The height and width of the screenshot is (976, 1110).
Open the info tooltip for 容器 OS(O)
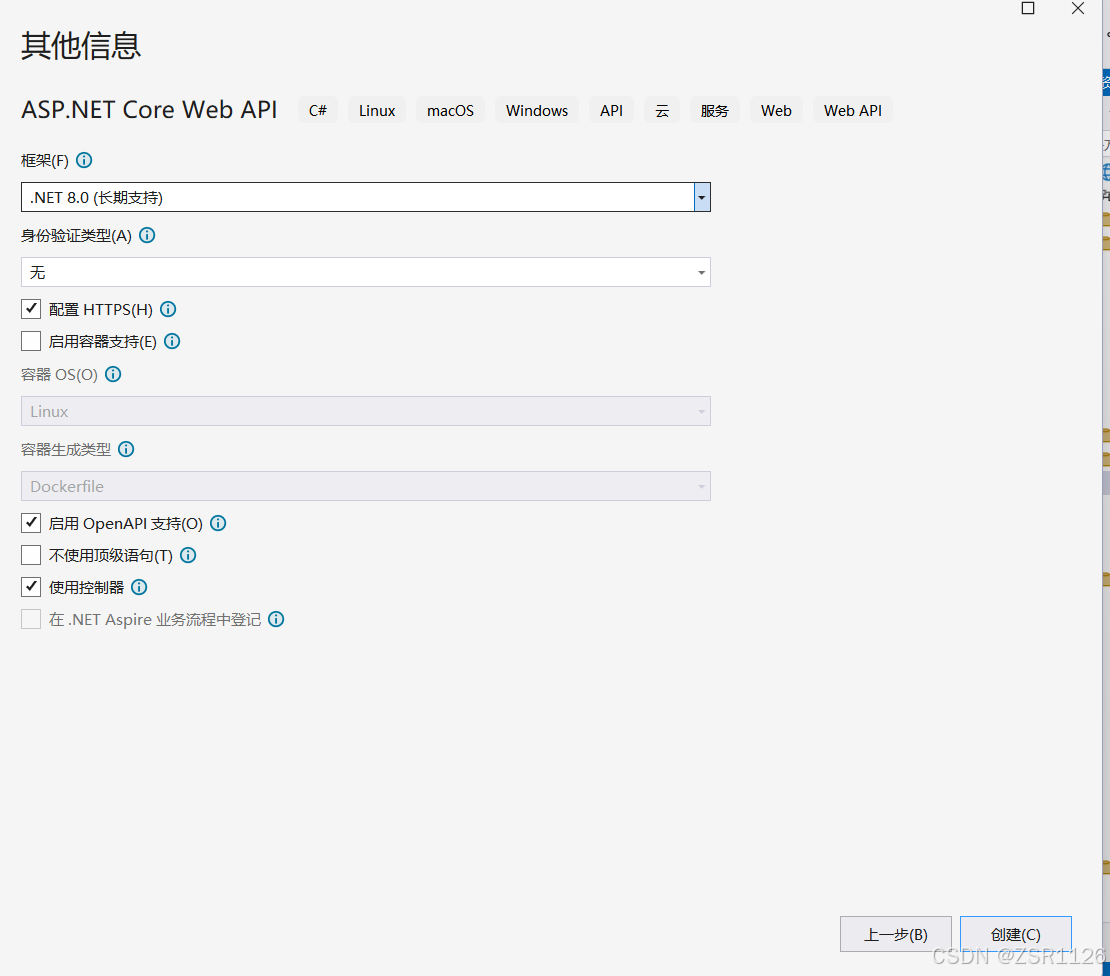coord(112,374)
____________
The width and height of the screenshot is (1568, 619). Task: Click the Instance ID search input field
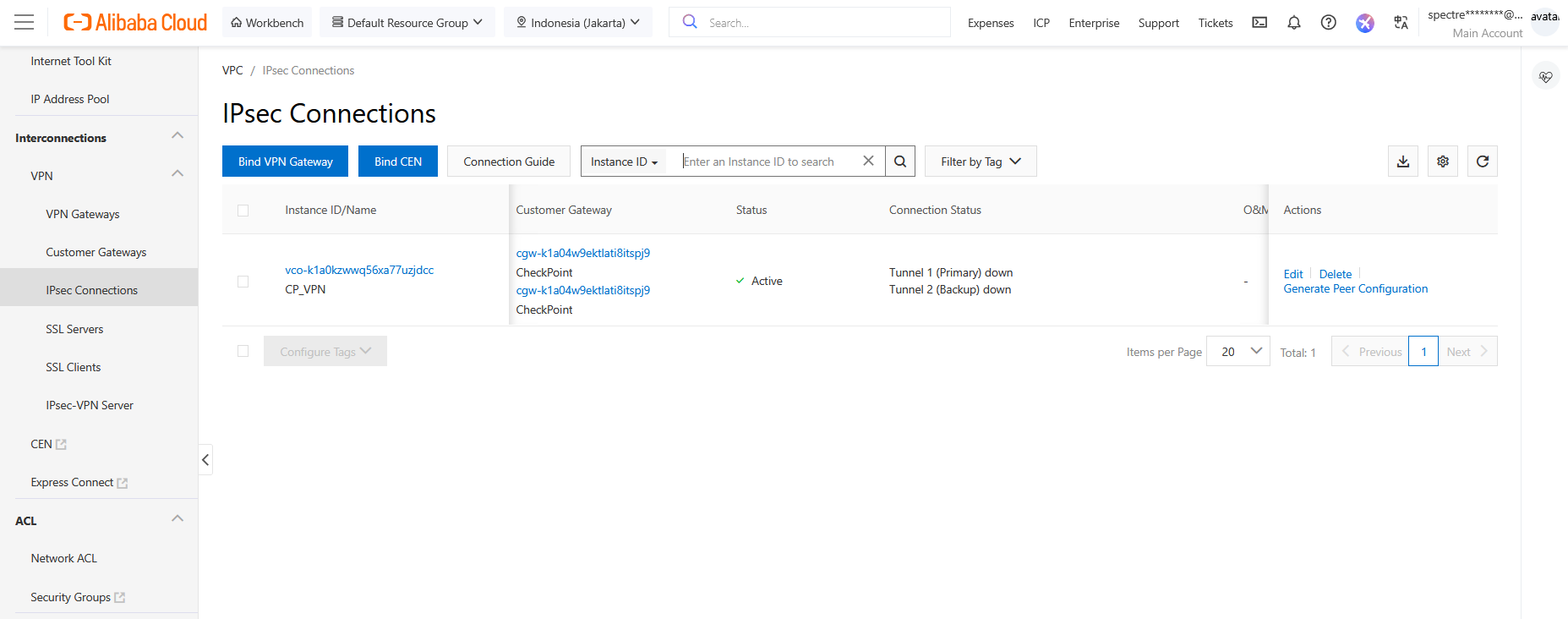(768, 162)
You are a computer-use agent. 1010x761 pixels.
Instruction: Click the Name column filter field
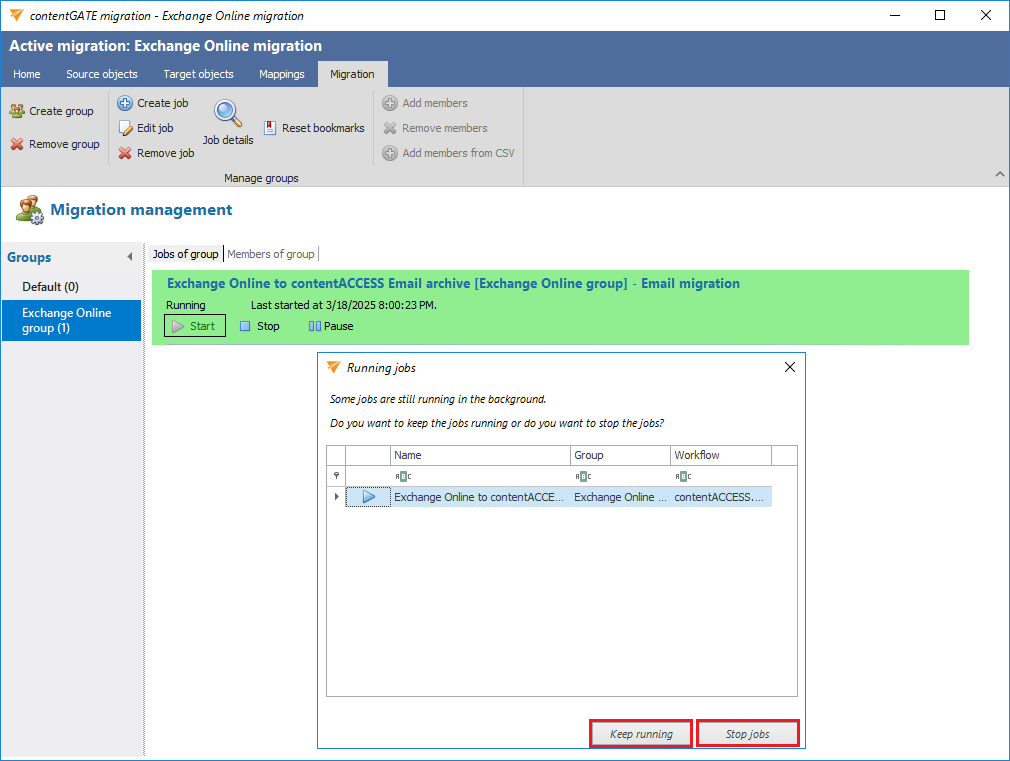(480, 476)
____________
▶ **EXERCISE TASK**: Reproduce the material from the line that contains "The height and" through the line that contains "coord(112,374)", shifting each coordinate in the answers by adding 128 to every number and leaving out the pictures.

▶ **RESULT OF THE EXERCISE**:
The height and width of the screenshot is (976, 1110).
Open the info tooltip for 容器 OS(O)
coord(240,502)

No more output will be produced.